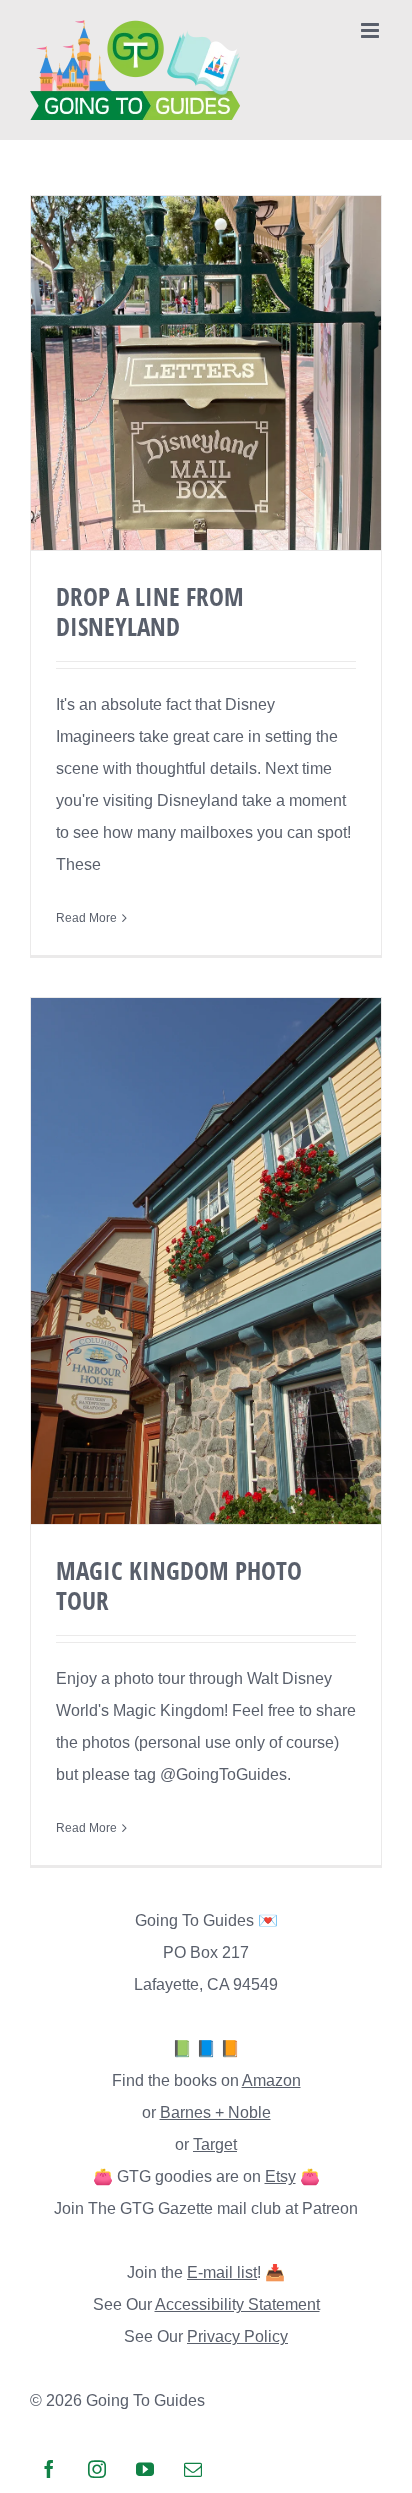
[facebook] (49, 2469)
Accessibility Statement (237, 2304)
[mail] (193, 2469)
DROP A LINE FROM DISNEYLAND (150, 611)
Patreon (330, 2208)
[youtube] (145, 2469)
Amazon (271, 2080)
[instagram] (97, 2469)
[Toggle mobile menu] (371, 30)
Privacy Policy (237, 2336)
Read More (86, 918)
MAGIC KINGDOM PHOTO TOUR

Requirement:
Write out every record above exactly as it stands, but leave out the pictures.

Response to the exercise:
[facebook] (49, 2469)
Accessibility Statement (237, 2304)
[mail] (193, 2469)
DROP A LINE FROM DISNEYLAND (150, 611)
Patreon (330, 2208)
[youtube] (145, 2469)
Amazon (271, 2080)
[instagram] (97, 2469)
[Toggle mobile menu] (371, 30)
Privacy Policy (237, 2336)
Read More (86, 918)
MAGIC KINGDOM PHOTO TOUR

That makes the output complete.